As handy as they are, cookbooks can be frustrating. Most lack pictures of every recipe, much less each step of the cooking process, and it can be difficult to know if youre properly slicing or dicing. Honing personal skills and learning from mistakes is an important part of becoming a more experienced cook, but sometimes you just wish that the minutiae of complicated recipes could be presented right there in the recipe.
Enter food blogs. Food blogs are written by women and men from all different backgrounds with a range of culinary experience. The internet makes it possible to read about a new recipe tested by a young woman who has just decided to teach herself to cook, and those of us who are also new to cooking can sympathize with her experiences and learn from her mistakes. The more adventurous of us also have access to recipes and guides from internet-savvy professional chefs and others who have been trained in the culinary arts, and, without buying expensive gourmet cookbooks, we can try complicated recipes with the aid of pictures and detailed step-by-step instructions on the blog, either or both of which have a tendency to exist in abundance on many food blog entries.

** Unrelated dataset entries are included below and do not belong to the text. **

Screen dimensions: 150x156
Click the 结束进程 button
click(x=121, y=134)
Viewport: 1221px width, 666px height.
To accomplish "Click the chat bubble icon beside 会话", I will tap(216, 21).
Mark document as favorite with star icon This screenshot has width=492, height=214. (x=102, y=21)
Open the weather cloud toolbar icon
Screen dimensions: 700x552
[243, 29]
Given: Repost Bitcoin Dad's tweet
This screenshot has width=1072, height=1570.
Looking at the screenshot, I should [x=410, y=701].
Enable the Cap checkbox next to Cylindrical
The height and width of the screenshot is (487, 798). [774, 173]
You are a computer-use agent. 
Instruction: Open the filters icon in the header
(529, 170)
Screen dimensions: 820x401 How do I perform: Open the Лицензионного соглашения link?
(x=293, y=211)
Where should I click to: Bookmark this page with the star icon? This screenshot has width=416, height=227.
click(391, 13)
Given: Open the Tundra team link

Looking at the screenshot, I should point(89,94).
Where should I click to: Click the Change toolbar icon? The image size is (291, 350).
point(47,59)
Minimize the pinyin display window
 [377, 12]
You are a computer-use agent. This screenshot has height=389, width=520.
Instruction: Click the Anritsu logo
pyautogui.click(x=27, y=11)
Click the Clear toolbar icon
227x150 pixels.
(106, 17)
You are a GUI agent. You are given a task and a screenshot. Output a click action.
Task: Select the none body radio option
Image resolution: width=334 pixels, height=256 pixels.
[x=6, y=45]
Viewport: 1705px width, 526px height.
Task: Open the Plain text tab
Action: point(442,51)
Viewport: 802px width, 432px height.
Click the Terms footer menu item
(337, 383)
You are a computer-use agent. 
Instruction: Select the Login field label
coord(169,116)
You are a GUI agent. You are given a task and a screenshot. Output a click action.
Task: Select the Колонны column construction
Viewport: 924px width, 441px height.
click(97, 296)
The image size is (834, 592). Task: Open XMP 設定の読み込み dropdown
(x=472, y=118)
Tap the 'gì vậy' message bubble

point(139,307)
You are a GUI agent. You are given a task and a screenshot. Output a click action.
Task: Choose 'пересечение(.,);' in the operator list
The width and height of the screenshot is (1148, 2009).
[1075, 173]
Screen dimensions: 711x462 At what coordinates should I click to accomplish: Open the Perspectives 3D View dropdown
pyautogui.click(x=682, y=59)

Most who use the Internet to help find new dishes know of sites such as All Recipes (www.allrecipes.com) and Epicurious (www.epicurious.com) as places online to find recipes. But sites such as TasteSpotting (www.tastespotting.com) and Foodgawker (www.foodgawker.com) are revolutionizing the way that we can discover new recipes. These websites have pictures from food blogs displayed in an eye-pleasing formation of rows and columns, and each picture has a caption beneath it and links to the original blog post from which it came. When you see something that looks particularly beautiful, intriguing, or tasty, you click and are led right to a post that will help you make your own version of the dish. And these sites do not discriminate against the ordinary; cookies and cupcakes get as much consideration as macaroons and soufflés.
Food bloggers write about not only recipes but techniques, and some of these techniques might not be accessible to the average Western New Yorker otherwise. Pad Thai is a popular and delicious dish, and on her blog Chez Pim (www.chezpim.com), Pim, who is originally from Bangkok, intricately describes the way to make authentic Pad Thai. This is a technique that might not readily be available to the ordinary American, especially in English, but through blogs we can learn how to reproduce food from other cultures, as well as from our own.